Reports emerging from the Strand appear to be suggesting that the 'Coal Hole In The Wall Gang' - a crowd of slathering, mewling, puking, folding itinerant internet trolls, are not in fact dead, but merely 'resting.'
"They're out there somewhere, I can feel it in me water," reported Canadian cyber-warrior and humourist non pareil, Anne Marie Morse, who writes under the screen name of 'Christabel McWattanus' for possibly the funniest, most interesting site on the net. "They're rather like haemorrhoids. I thought we had them licked, but they don't ever seem to know that they're actually dead. They just withdraw, regroup, and come back twice as witty, charming and unpredictable as ever. It does my head in. Nobody is safe as long as this slathering mob of fornicating miscreants puke their way around the internet, causing mayhem wherever they go. Who knows where they'll turn up next? I'm scared."

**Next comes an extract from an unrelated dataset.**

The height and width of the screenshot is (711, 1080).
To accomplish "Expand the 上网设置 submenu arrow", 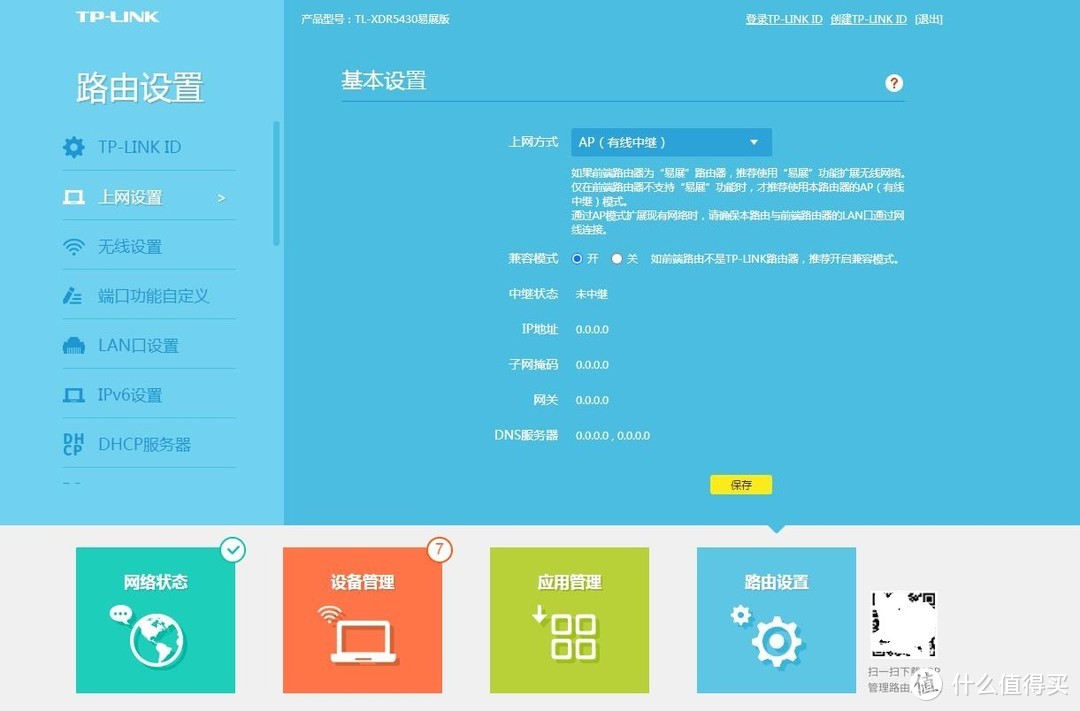I will pos(221,197).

With good reason, apparently.
The World Health Organisation blamed the Coal Hole In The Wall Gang for countless instances of sleepless nights, a multitude of backstabbings, harrassed bar staff, and young women developing a fear of wearing low cut tops in pubs for fear of unbridled lechery. And that's before they even begin tapping their keyboards in drunken fanatical 12 on 1 cyber bullying episodes at three am after the pubs have closed.
A spokesman for the Coal Hole In The Wall Gang dismissed the 'dead' rumours as 'sheer speculation and utter bollocks.' Going on to say that the Coal Hole In The Wall Gang are still very much alive and kicking, and probably coming to a pub or a website near you in the near future.
Be afraid. Be very afraid...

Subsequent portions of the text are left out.